Problem:
Put each line of the material below into a numbered list, leaving out any blank lines.

The records:
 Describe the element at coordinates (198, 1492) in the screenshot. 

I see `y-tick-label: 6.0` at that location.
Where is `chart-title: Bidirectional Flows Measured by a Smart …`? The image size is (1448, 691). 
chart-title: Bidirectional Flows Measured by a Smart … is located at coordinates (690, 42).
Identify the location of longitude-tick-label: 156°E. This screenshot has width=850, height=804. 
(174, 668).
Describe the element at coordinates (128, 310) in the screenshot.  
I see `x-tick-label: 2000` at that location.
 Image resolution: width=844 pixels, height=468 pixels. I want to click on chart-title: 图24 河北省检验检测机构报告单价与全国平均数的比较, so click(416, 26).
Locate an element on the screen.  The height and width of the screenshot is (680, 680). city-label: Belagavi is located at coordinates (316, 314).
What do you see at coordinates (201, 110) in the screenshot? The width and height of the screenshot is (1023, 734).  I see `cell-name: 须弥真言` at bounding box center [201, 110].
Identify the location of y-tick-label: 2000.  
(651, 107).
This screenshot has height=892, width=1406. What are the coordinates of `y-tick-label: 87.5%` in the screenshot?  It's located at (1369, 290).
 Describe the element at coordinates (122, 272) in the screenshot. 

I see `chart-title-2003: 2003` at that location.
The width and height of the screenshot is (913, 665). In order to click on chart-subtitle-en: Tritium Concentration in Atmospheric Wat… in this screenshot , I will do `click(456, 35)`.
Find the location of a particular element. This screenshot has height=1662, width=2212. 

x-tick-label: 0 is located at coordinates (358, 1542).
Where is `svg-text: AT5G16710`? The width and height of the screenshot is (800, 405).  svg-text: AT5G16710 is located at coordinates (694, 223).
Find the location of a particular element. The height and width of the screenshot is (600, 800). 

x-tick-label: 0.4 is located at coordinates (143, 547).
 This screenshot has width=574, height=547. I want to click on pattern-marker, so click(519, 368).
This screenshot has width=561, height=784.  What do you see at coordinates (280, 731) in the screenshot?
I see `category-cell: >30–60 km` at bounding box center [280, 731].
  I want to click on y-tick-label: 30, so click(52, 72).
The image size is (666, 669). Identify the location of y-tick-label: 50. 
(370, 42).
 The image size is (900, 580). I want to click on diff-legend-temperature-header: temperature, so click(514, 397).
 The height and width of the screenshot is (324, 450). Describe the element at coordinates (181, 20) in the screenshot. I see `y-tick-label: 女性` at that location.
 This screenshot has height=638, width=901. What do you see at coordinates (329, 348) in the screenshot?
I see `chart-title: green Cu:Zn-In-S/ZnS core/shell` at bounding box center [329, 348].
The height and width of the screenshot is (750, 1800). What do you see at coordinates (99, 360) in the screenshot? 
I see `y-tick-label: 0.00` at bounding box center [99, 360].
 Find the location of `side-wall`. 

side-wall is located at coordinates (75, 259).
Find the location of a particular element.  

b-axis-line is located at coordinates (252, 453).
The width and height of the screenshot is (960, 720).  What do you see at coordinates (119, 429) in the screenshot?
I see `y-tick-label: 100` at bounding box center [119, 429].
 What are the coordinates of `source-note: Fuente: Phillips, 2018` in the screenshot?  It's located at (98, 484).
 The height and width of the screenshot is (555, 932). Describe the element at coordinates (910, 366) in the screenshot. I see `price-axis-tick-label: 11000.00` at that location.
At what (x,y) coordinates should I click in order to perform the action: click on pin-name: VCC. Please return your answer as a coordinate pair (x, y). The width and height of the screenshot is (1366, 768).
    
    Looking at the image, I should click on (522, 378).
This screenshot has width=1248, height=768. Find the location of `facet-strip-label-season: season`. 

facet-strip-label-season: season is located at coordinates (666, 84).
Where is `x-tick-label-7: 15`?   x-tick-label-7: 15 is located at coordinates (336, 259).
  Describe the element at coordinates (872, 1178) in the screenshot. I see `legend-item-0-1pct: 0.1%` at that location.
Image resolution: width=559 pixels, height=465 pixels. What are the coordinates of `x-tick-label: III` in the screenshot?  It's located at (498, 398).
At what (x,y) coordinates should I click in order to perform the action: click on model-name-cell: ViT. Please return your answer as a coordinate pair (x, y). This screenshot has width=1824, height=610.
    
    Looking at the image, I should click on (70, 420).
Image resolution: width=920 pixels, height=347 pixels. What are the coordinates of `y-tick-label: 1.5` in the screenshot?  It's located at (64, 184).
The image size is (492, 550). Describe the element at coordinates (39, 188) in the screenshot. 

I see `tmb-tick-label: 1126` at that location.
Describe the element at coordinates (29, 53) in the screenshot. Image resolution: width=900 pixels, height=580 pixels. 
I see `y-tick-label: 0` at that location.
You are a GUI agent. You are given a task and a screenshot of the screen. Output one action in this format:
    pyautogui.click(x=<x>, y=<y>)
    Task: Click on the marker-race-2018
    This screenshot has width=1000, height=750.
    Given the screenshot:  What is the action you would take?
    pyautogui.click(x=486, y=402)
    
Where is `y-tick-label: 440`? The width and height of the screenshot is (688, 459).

Exercise response:
1.  Describe the element at coordinates (198, 1492) in the screenshot. 
2. I see `y-tick-label: 6.0` at that location.
3. Where is `chart-title: Bidirectional Flows Measured by a Smart …`? The image size is (1448, 691). 
4. chart-title: Bidirectional Flows Measured by a Smart … is located at coordinates (690, 42).
5. Identify the location of longitude-tick-label: 156°E. This screenshot has width=850, height=804. 
6. (174, 668).
7. Describe the element at coordinates (128, 310) in the screenshot.  
8. I see `x-tick-label: 2000` at that location.
9.  Image resolution: width=844 pixels, height=468 pixels. I want to click on chart-title: 图24 河北省检验检测机构报告单价与全国平均数的比较, so click(416, 26).
10. Locate an element on the screen.  The height and width of the screenshot is (680, 680). city-label: Belagavi is located at coordinates (316, 314).
11. What do you see at coordinates (201, 110) in the screenshot? The width and height of the screenshot is (1023, 734).  I see `cell-name: 须弥真言` at bounding box center [201, 110].
12. Identify the location of y-tick-label: 2000.  
13. (651, 107).
14. This screenshot has height=892, width=1406. What are the coordinates of `y-tick-label: 87.5%` in the screenshot?  It's located at (1369, 290).
15.  Describe the element at coordinates (122, 272) in the screenshot. 
16. I see `chart-title-2003: 2003` at that location.
17. The width and height of the screenshot is (913, 665). In order to click on chart-subtitle-en: Tritium Concentration in Atmospheric Wat… in this screenshot , I will do `click(456, 35)`.
18. Find the location of a particular element. This screenshot has height=1662, width=2212. 
19. x-tick-label: 0 is located at coordinates (358, 1542).
20. Where is `svg-text: AT5G16710`? The width and height of the screenshot is (800, 405).  svg-text: AT5G16710 is located at coordinates (694, 223).
21. Find the location of a particular element. The height and width of the screenshot is (600, 800). 
22. x-tick-label: 0.4 is located at coordinates (143, 547).
23.  This screenshot has width=574, height=547. I want to click on pattern-marker, so click(519, 368).
24. This screenshot has width=561, height=784.  What do you see at coordinates (280, 731) in the screenshot?
25. I see `category-cell: >30–60 km` at bounding box center [280, 731].
26.   I want to click on y-tick-label: 30, so click(52, 72).
27. The image size is (666, 669). Identify the location of y-tick-label: 50. 
28. (370, 42).
29.  The image size is (900, 580). I want to click on diff-legend-temperature-header: temperature, so click(514, 397).
30.  The height and width of the screenshot is (324, 450). Describe the element at coordinates (181, 20) in the screenshot. I see `y-tick-label: 女性` at that location.
31.  This screenshot has height=638, width=901. What do you see at coordinates (329, 348) in the screenshot?
32. I see `chart-title: green Cu:Zn-In-S/ZnS core/shell` at bounding box center [329, 348].
33. The height and width of the screenshot is (750, 1800). What do you see at coordinates (99, 360) in the screenshot? 
34. I see `y-tick-label: 0.00` at bounding box center [99, 360].
35.  Find the location of `side-wall`. 
36. side-wall is located at coordinates (75, 259).
37. Find the location of a particular element.  
38. b-axis-line is located at coordinates (252, 453).
39. The width and height of the screenshot is (960, 720).  What do you see at coordinates (119, 429) in the screenshot?
40. I see `y-tick-label: 100` at bounding box center [119, 429].
41.  What are the coordinates of `source-note: Fuente: Phillips, 2018` in the screenshot?  It's located at (98, 484).
42.  The height and width of the screenshot is (555, 932). Describe the element at coordinates (910, 366) in the screenshot. I see `price-axis-tick-label: 11000.00` at that location.
43. At what (x,y) coordinates should I click in order to perform the action: click on pin-name: VCC. Please return your answer as a coordinate pair (x, y). The width and height of the screenshot is (1366, 768).
44.     Looking at the image, I should click on (522, 378).
45. This screenshot has width=1248, height=768. Find the location of `facet-strip-label-season: season`. 
46. facet-strip-label-season: season is located at coordinates (666, 84).
47. Where is `x-tick-label-7: 15`?   x-tick-label-7: 15 is located at coordinates (336, 259).
48.   Describe the element at coordinates (872, 1178) in the screenshot. I see `legend-item-0-1pct: 0.1%` at that location.
49. Image resolution: width=559 pixels, height=465 pixels. What are the coordinates of `x-tick-label: III` in the screenshot?  It's located at (498, 398).
50. At what (x,y) coordinates should I click in order to perform the action: click on model-name-cell: ViT. Please return your answer as a coordinate pair (x, y). This screenshot has width=1824, height=610.
51.     Looking at the image, I should click on (70, 420).
52. Image resolution: width=920 pixels, height=347 pixels. What are the coordinates of `y-tick-label: 1.5` in the screenshot?  It's located at (64, 184).
53. The image size is (492, 550). Describe the element at coordinates (39, 188) in the screenshot. 
54. I see `tmb-tick-label: 1126` at that location.
55. Describe the element at coordinates (29, 53) in the screenshot. Image resolution: width=900 pixels, height=580 pixels. 
56. I see `y-tick-label: 0` at that location.
57. You are a GUI agent. You are given a task and a screenshot of the screen. Output one action in this format:
58.     pyautogui.click(x=<x>, y=<y>)
59.     Task: Click on the marker-race-2018
60.     This screenshot has width=1000, height=750.
61.     Given the screenshot:  What is the action you would take?
62.     pyautogui.click(x=486, y=402)
63. Where is `y-tick-label: 440`? The width and height of the screenshot is (688, 459).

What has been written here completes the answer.